Anthere wrote:
Hello
Can someone make for the board a *short* and efficient summary of the whole mo.wikipedia.org situation ? Please, someone near-neutral, in an npov manner ?
Thanks
Ant
As an outsider to this argument, I know little other than what I have read on the mailing list and in articles, so I apologise in advance for any inaccuracies, but I think it goes something like this:
To a close approximation, Moldovan == Romanian, but written in Cyrillic, and is used in Moldova and Transnistria, which border Romania, and are closely historically and culturally related. There are considerably fewer mo: speakers (3.4 M in Rep. Moldova, 0.5M in Transnistria) than ro: speakers (24 M).

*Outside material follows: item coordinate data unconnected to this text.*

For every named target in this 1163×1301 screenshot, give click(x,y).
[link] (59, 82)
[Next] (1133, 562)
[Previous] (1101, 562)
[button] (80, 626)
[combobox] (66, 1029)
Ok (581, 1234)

See [[Moldovan language]] for details.
However: Romanians have had an unhappy history with all things Russian (see [[History of Romania]]) and the historically-recent carving up of the [[Principality of Moldavia]], and many feel _very_ strongly, for political, historical, and cultural reasons that they don't want to have _anything_ to do with the use of Cyrillic to write Romanian, to the point that they took the Cyrillic character off the Wikipedia globe in the logo for the ro: Wikipedia.
This is a _major_ nationalist issue for many Romanians. So, politics and script system appear to be very tightly coupled.

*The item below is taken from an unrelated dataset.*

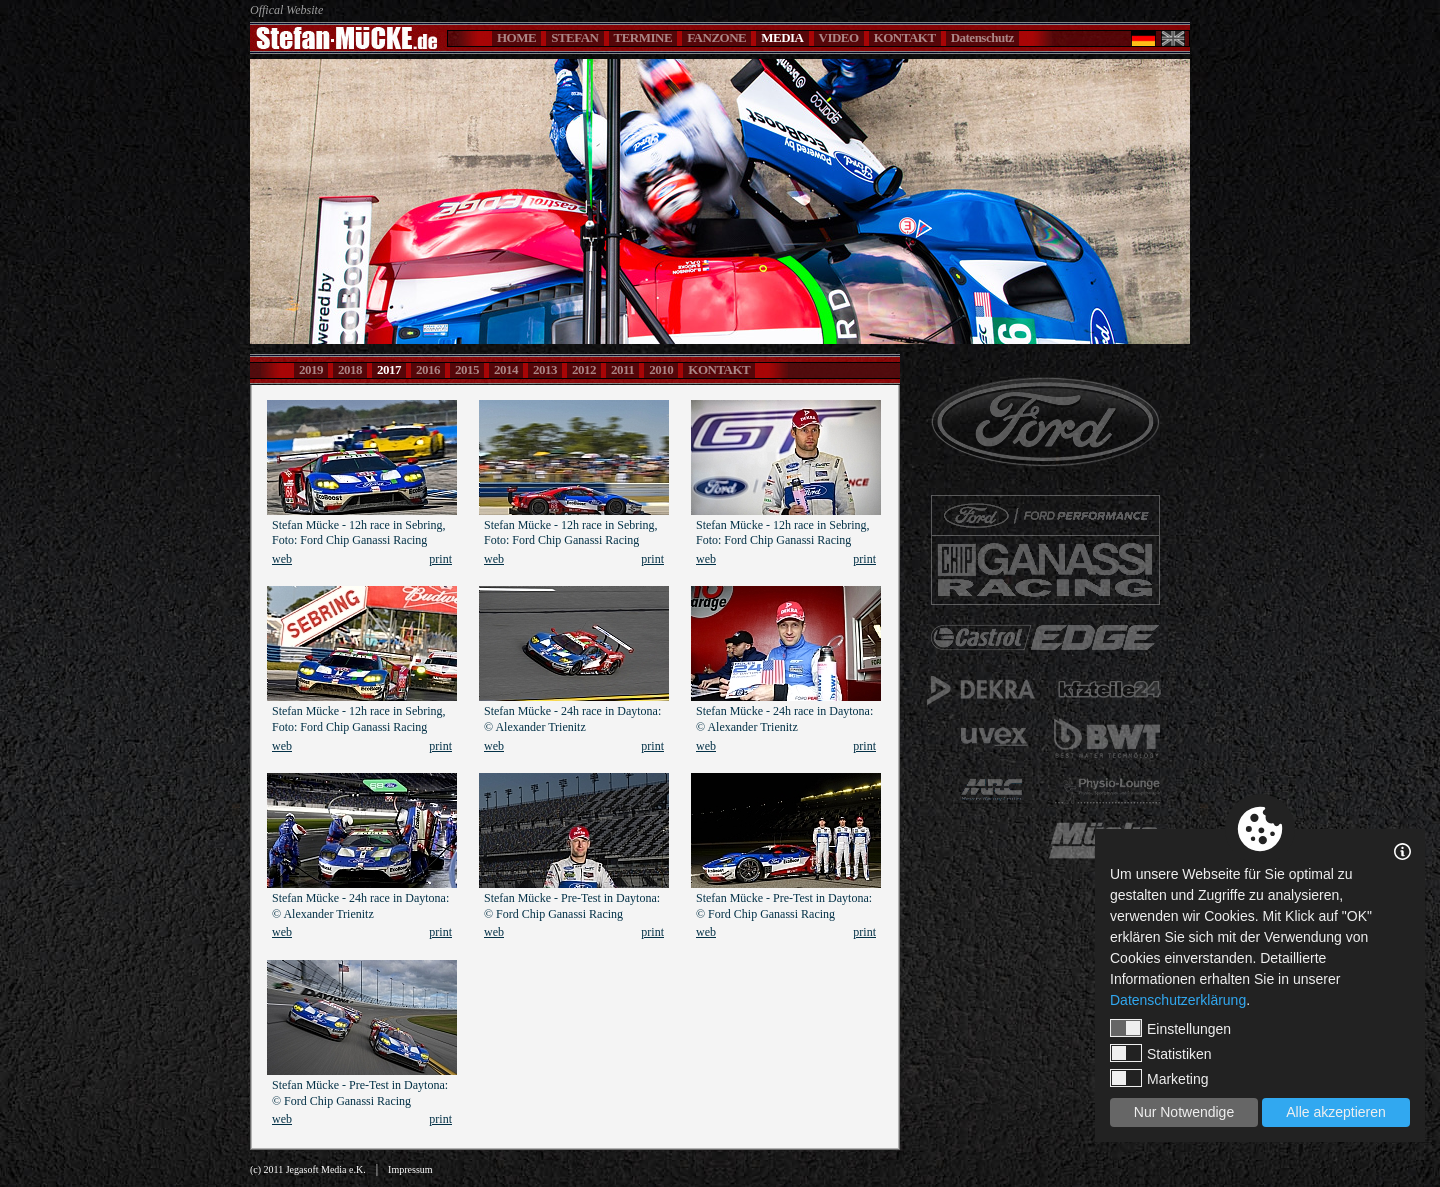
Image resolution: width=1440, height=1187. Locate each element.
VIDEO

There only seem to be three practical ways forward:
1 Maintain the status quo, and don't create an mo: Wikipedia
2 Create a separate mo: Wikipedia in Cyrillic, effectively duplicating the ro: Wikipedia in a different script.
3 Two front ends, one database. Add dual-script interface support to the ro: Wikipedia, but: unlike with the zh: Wikipedia, a dual-script interface within a single domain will _not_ appeal to those who are against having even a single Cyrillic letter on the logo, so there will have to be two domains, ro: and mo:, the former with a Latin-only interface and article display, and the latter with either Cyrillic-only or dual-script support, both using the same back-end database, which must, I believe, remain entirely Latin-based for technical, historical, and diplomatic reasons.
My personal preference is option 3, since option 1 disenfranchises almost 4 million people, and option 2 effectively forks the ro: Wikipedia, and will in any case most likely simply be filled up with machine-transliterated articles from ro:
However, to implement option 3, there will need to be not only a lot of consensus-building, but also the implementation of a reliable, round-trippable, Latin <-> Cyrillic transliteration system for Romanian, which does not yet exist. There are several options which are _nearly_ workable, but work would be needed to make this happen, and would require expertise from both the mo: and ro: communities.
Whichever option you choose, you will make some people _very_ unhappy.